Let’s say, there are two different bounded sources and one join transform (say
GBK) downstream. This Join transform is like INNER JOIN which joins elements of
two collections only if they have common key (though, it could be any other
join logic there, doesn’t matter). What matters is that this Join has to return
only N records as output and then we have to stop pipeline after they have been
processed. It means that, in the best case, we need to read only N records from
every source, join them and move downstream and after pipeline should be
stopped. In other cases, if some records don’t have common key in other
collection, we need to read another bunch of records and see if it would be
enough to have N joined records after Join.

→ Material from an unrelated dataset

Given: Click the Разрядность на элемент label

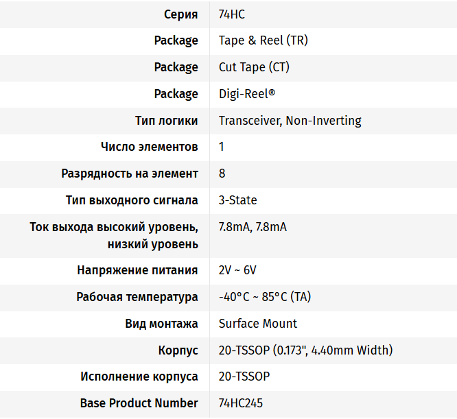Looking at the screenshot, I should [130, 173].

Below, here is a simple example of this. Say, every source contains 1M of
records but after Join we need to have only 1K of joined records. So, we don’t
want to read all two millions from 2 sources in case if we can have an output
after reading much less records in the end. So, 1K of joined records is a stop
condition.
1M
—————
| Source 1 |————
————— | ———
|———> | Join |———> Output 1K and stop
1M | ———
————— |
| Source 2 |————
—————
So, it looks like I need to have ability to read new portion of data "on
demand” or like to have a back pressure mechanizm which signals from downstream
to upstream that “please, give me only N elements and then wait until I ask for
more”. I’m not sure that Beam supports something like this.
As an idea, I was trying to split initial inputs into fixed Windows with
trigger “AfterPane.elementCountAtLeast(N)” to read data by limited batches and
use another “AfterPane.elementCountAtLeast(N)” after Join which should trigger
only once. It doesn’t work and still, it won’t read data “on demand” and stop
the whole pipeline, I guess.
Do you think it can be feasible to do in Beam?
Any ideas or advices are very welcomed!